Dataset:

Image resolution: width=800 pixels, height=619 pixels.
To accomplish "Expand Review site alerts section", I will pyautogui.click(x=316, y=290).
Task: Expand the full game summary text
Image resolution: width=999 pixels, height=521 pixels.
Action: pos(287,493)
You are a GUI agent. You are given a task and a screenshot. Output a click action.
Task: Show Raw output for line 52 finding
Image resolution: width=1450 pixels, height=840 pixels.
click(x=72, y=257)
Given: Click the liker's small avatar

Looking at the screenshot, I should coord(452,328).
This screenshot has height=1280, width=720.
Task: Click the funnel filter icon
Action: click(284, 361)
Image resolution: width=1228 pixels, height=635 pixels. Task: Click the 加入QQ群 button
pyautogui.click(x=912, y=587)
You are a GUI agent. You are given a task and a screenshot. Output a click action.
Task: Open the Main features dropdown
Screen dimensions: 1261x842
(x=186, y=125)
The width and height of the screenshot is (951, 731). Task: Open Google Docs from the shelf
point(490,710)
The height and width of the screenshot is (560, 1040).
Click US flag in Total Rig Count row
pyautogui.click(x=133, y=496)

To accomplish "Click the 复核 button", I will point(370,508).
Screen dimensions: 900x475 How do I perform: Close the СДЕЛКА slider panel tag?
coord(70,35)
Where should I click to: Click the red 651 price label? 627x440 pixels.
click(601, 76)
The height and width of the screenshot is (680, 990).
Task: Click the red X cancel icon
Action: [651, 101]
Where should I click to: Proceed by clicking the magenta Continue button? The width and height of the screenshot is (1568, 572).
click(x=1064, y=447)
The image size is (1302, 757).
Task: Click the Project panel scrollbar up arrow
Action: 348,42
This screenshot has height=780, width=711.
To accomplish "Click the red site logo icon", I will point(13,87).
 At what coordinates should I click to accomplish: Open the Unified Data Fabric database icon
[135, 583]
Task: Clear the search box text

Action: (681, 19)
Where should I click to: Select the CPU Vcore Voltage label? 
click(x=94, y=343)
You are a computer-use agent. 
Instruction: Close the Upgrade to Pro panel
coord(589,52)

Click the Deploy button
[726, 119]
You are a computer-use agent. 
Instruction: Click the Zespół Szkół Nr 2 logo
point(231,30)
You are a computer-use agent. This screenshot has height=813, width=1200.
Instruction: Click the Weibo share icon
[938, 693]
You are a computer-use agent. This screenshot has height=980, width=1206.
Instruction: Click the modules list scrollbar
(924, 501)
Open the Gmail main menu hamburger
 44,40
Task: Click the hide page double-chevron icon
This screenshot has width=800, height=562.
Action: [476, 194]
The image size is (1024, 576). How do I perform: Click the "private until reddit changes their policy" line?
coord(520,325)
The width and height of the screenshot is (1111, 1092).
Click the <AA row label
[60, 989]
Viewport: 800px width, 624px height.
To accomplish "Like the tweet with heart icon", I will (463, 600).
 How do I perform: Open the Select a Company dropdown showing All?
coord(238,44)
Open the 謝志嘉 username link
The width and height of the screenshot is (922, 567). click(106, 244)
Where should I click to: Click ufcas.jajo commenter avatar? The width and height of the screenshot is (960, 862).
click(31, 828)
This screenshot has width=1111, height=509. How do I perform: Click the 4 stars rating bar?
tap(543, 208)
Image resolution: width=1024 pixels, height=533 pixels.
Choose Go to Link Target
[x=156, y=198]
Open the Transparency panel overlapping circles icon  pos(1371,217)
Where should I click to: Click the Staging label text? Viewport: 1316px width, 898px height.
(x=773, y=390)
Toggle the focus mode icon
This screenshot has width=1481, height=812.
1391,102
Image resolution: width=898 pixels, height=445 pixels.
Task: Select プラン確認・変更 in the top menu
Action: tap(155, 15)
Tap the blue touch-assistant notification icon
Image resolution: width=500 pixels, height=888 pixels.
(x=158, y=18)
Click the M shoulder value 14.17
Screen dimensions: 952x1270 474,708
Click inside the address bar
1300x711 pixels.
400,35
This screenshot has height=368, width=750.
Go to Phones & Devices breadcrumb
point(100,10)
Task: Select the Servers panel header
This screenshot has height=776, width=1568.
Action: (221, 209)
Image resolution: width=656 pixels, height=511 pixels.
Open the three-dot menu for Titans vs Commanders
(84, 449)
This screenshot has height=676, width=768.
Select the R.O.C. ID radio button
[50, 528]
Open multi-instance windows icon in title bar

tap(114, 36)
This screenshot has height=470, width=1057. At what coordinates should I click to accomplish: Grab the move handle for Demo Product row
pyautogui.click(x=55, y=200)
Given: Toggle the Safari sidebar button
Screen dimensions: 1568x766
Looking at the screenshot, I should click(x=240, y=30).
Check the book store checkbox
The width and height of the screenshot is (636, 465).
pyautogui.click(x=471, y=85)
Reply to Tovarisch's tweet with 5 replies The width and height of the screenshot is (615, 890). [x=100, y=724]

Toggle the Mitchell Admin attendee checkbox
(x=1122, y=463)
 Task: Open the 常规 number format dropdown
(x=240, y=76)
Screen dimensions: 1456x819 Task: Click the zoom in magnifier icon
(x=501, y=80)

Problem to work on: A complete, exact copy of the entries is required.

Exercise result:
Image resolution: width=800 pixels, height=619 pixels.
To accomplish "Expand Review site alerts section", I will pyautogui.click(x=316, y=290).
Task: Expand the full game summary text
Image resolution: width=999 pixels, height=521 pixels.
Action: pos(287,493)
You are a GUI agent. You are given a task and a screenshot. Output a click action.
Task: Show Raw output for line 52 finding
Image resolution: width=1450 pixels, height=840 pixels.
click(x=72, y=257)
Given: Click the liker's small avatar

Looking at the screenshot, I should coord(452,328).
This screenshot has height=1280, width=720.
Task: Click the funnel filter icon
Action: click(284, 361)
Image resolution: width=1228 pixels, height=635 pixels. Task: Click the 加入QQ群 button
pyautogui.click(x=912, y=587)
You are a GUI agent. You are given a task and a screenshot. Output a click action.
Task: Open the Main features dropdown
Screen dimensions: 1261x842
(x=186, y=125)
The width and height of the screenshot is (951, 731). Task: Open Google Docs from the shelf
point(490,710)
The height and width of the screenshot is (560, 1040).
Click US flag in Total Rig Count row
pyautogui.click(x=133, y=496)

To accomplish "Click the 复核 button", I will point(370,508).
Screen dimensions: 900x475 How do I perform: Close the СДЕЛКА slider panel tag?
coord(70,35)
Where should I click to: Click the red 651 price label? 627x440 pixels.
click(601, 76)
The height and width of the screenshot is (680, 990).
Task: Click the red X cancel icon
Action: [651, 101]
Where should I click to: Proceed by clicking the magenta Continue button? The width and height of the screenshot is (1568, 572).
click(x=1064, y=447)
The image size is (1302, 757).
Task: Click the Project panel scrollbar up arrow
Action: 348,42
This screenshot has height=780, width=711.
To accomplish "Click the red site logo icon", I will point(13,87).
 At what coordinates should I click to accomplish: Open the Unified Data Fabric database icon
[135, 583]
Task: Clear the search box text

Action: (681, 19)
Where should I click to: Select the CPU Vcore Voltage label? 
click(x=94, y=343)
You are a computer-use agent. 
Instruction: Close the Upgrade to Pro panel
coord(589,52)

Click the Deploy button
[726, 119]
You are a computer-use agent. 
Instruction: Click the Zespół Szkół Nr 2 logo
point(231,30)
You are a computer-use agent. This screenshot has height=813, width=1200.
Instruction: Click the Weibo share icon
[938, 693]
You are a computer-use agent. This screenshot has height=980, width=1206.
Instruction: Click the modules list scrollbar
(924, 501)
Open the Gmail main menu hamburger
 44,40
Task: Click the hide page double-chevron icon
This screenshot has width=800, height=562.
Action: [476, 194]
The image size is (1024, 576). How do I perform: Click the "private until reddit changes their policy" line?
coord(520,325)
The width and height of the screenshot is (1111, 1092).
Click the <AA row label
[60, 989]
Viewport: 800px width, 624px height.
To accomplish "Like the tweet with heart icon", I will (463, 600).
 How do I perform: Open the Select a Company dropdown showing All?
coord(238,44)
Open the 謝志嘉 username link
The width and height of the screenshot is (922, 567). click(106, 244)
Where should I click to: Click ufcas.jajo commenter avatar? The width and height of the screenshot is (960, 862).
click(31, 828)
This screenshot has width=1111, height=509. How do I perform: Click the 4 stars rating bar?
tap(543, 208)
Image resolution: width=1024 pixels, height=533 pixels.
Choose Go to Link Target
[x=156, y=198]
Open the Transparency panel overlapping circles icon  pos(1371,217)
Where should I click to: Click the Staging label text? Viewport: 1316px width, 898px height.
(x=773, y=390)
Toggle the focus mode icon
This screenshot has width=1481, height=812.
1391,102
Image resolution: width=898 pixels, height=445 pixels.
Task: Select プラン確認・変更 in the top menu
Action: tap(155, 15)
Tap the blue touch-assistant notification icon
Image resolution: width=500 pixels, height=888 pixels.
(x=158, y=18)
Click the M shoulder value 14.17
Screen dimensions: 952x1270 474,708
Click inside the address bar
1300x711 pixels.
400,35
This screenshot has height=368, width=750.
Go to Phones & Devices breadcrumb
point(100,10)
Task: Select the Servers panel header
This screenshot has height=776, width=1568.
Action: (221, 209)
Image resolution: width=656 pixels, height=511 pixels.
Open the three-dot menu for Titans vs Commanders
(84, 449)
This screenshot has height=676, width=768.
Select the R.O.C. ID radio button
[50, 528]
Open multi-instance windows icon in title bar

tap(114, 36)
This screenshot has height=470, width=1057. At what coordinates should I click to accomplish: Grab the move handle for Demo Product row
pyautogui.click(x=55, y=200)
Given: Toggle the Safari sidebar button
Screen dimensions: 1568x766
Looking at the screenshot, I should click(x=240, y=30).
Check the book store checkbox
The width and height of the screenshot is (636, 465).
pyautogui.click(x=471, y=85)
Reply to Tovarisch's tweet with 5 replies The width and height of the screenshot is (615, 890). [x=100, y=724]

Toggle the Mitchell Admin attendee checkbox
(x=1122, y=463)
 Task: Open the 常规 number format dropdown
(x=240, y=76)
Screen dimensions: 1456x819 Task: Click the zoom in magnifier icon
(x=501, y=80)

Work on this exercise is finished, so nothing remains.